Ending Government Koala Propaganda
NEFA has written to Environment Minister Penny Sharpe after pre-publication release of a paper on a long-term Koala study by Dr. Andrew Smith and John Pile at Pine Creek that provides more proof that the NSW Natural Resources Commission’s (NRC) claims that logging has no impact on Koalas are based on false assumptions. The paper identifies that male Koalas wander widely, often calling from low quality habitat, whereas breeding females are mostly restricted to high quality habitat with high diversities and densities of larger feed trees, meaning that relying on recordings of male Koalas to assess distribution and impacts on Koalas, as the NRC does, gives misleading results (see also). This paper reinforces the urgent need for the NSW Government to urgently reconsider its fundamentally flawed Koala strategy and grossly inadequate logging rules for Koalas. It also exemplifies the need to disband or reform the NRC due to their bias and failure to provide Koalas with the protection they urgently require.
Internal Government documents show that the EPA share many of NEFA’s concerns about the logging rules for Koalas and the bias of the NRC. They also show that since at least May 2023 the EPA negotiated with the Forestry Corporation to make relatively minor amendments to the logging rules (CIFOA Protocols) to provide minimal increased legal protection for Koalas within the Great Koala National Park. Final agreement to proceed with the legal changes was abandoned at the last minute after consultation with the Ministers on the 25 July. Instead on 4 August the EPA’s Tony Chappel wrote to FCNSW’s Anshul Chaudhary detailing proposed legally-unenforceable voluntary measures, most of which Chaudhary refused to accept (even though they had apparently previously been agreed to).
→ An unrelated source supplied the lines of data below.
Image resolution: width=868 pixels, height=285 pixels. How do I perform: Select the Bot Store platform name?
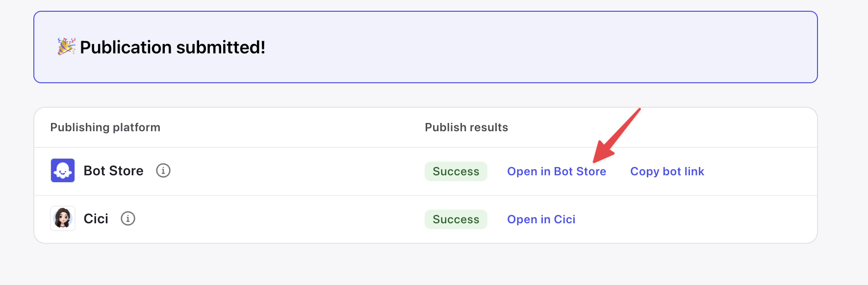[114, 170]
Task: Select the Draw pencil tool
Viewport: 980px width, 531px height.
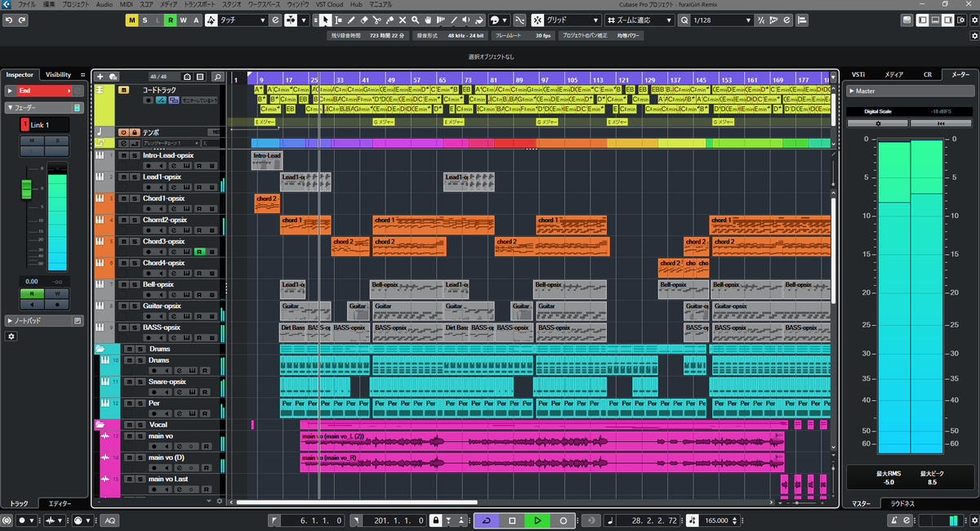Action: click(x=351, y=20)
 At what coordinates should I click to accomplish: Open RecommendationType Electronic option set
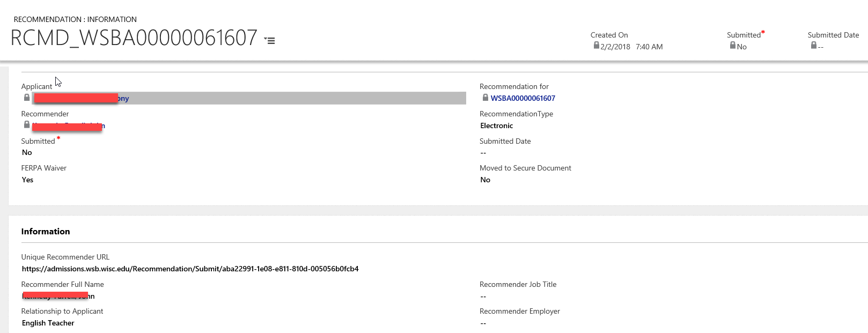[496, 126]

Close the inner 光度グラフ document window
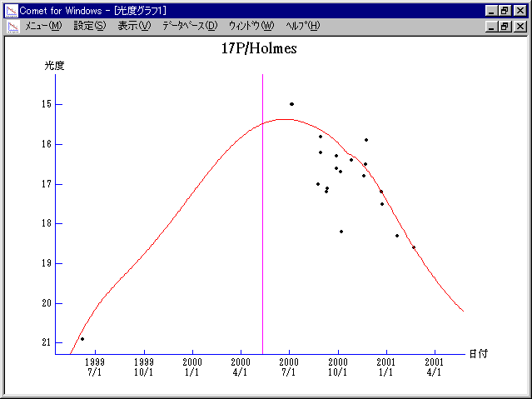click(520, 27)
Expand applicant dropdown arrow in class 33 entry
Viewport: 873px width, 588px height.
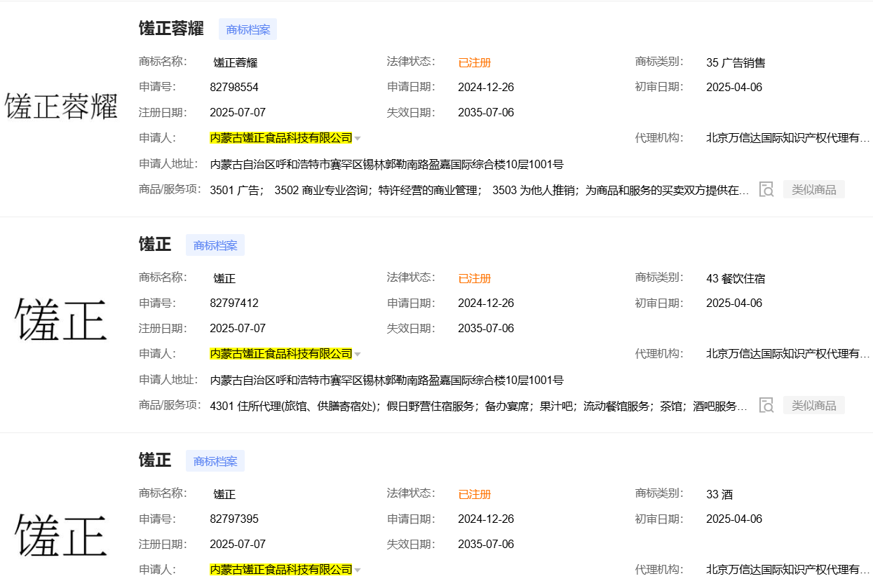pos(358,570)
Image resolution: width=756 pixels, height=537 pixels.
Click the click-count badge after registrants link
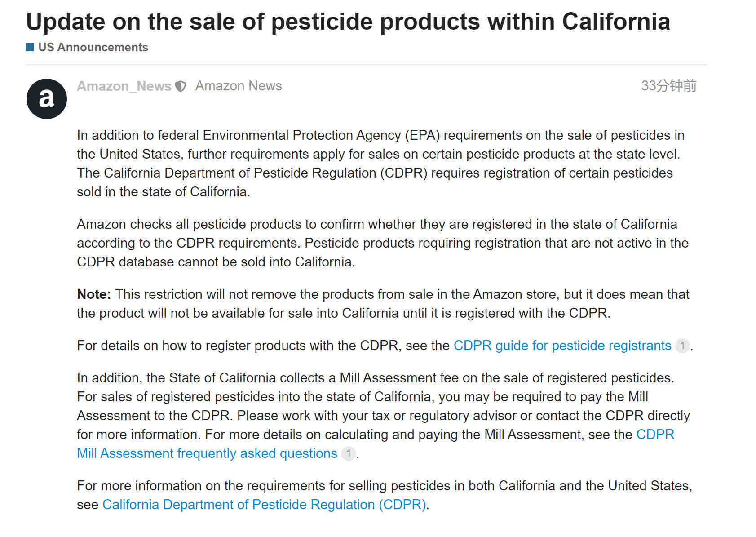682,346
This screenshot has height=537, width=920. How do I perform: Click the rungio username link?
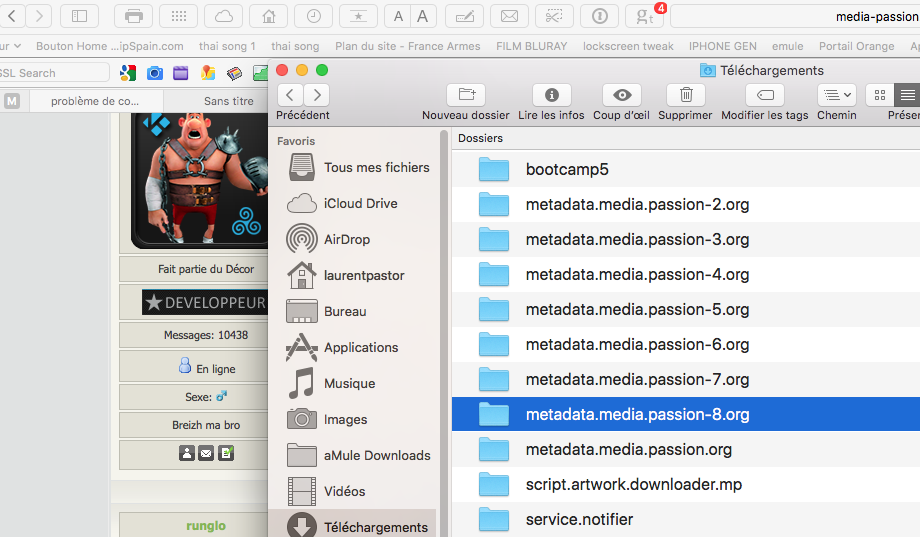point(206,526)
NEFA have once again implored Penny Sharpe to show she cares about Koalas by stopping the Government’s blatant propaganda and take urgent action to stop the Forestry Corporation logging important Koala habitat on State forests. We reiterated our request of 5 July for State Forests:
- urgently re-instate the requirement for thorough pre-logging Koala surveys, this time undertaken by independent experts
- exclude logging from, and rehabilitate, the most important habitat for Koalas, including:
- areas with high Koala usage, including home ranges
- patches with relatively high densities and diversities of Preferred Koala Feed Trees
- likely refugia from the impacts of climate change, including droughts, heatwaves and wildfires.
- protect mature (>30 cm DBH) Preferred Koala Feed Trees in potential and linking habitat.